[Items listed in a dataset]
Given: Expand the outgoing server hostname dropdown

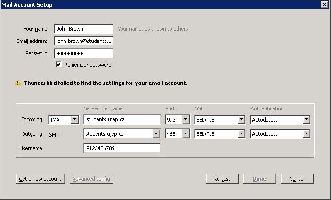Looking at the screenshot, I should (x=156, y=134).
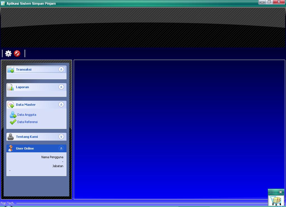Expand the Tentang Kami panel chevron

tap(61, 137)
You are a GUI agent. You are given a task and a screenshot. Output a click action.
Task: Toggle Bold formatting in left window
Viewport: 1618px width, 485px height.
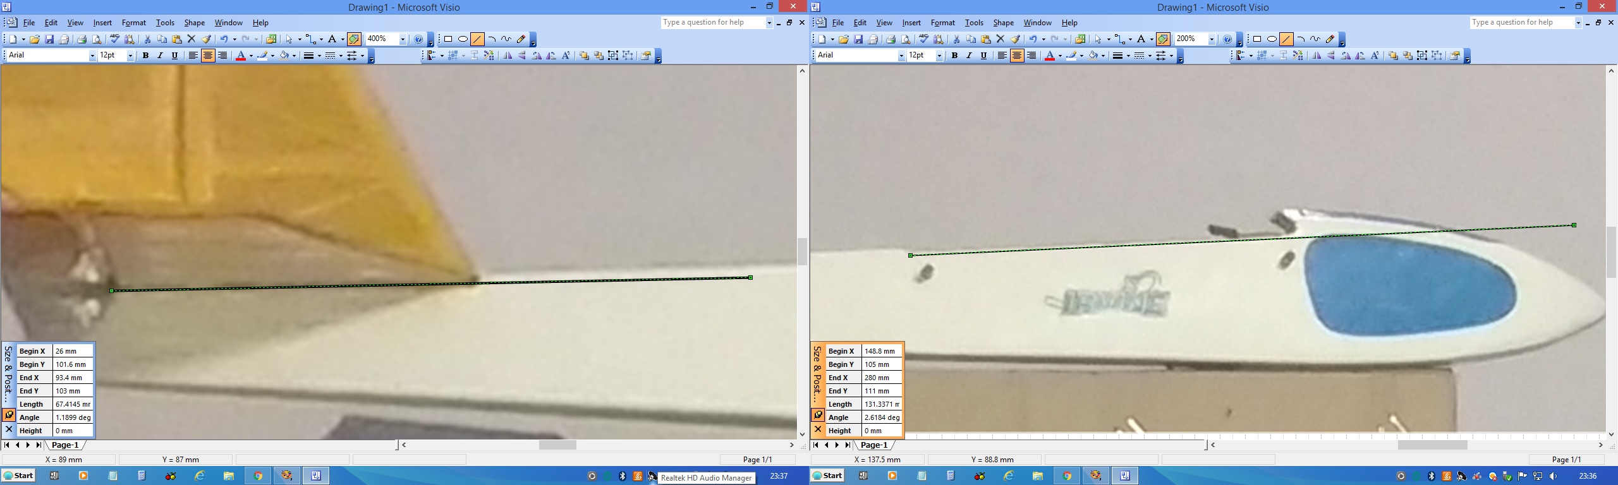(x=145, y=56)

Task
Retype the records in full, exactly as given, and omit the pictures.

The completed task
Given: Expand the outgoing server hostname dropdown

Looking at the screenshot, I should (x=156, y=134).
Expand the Tentang Kami panel chevron

tap(61, 137)
You are a GUI agent. You are given a task and a screenshot. Output a click action.
Task: Toggle Bold formatting in left window
Viewport: 1618px width, 485px height.
(x=145, y=56)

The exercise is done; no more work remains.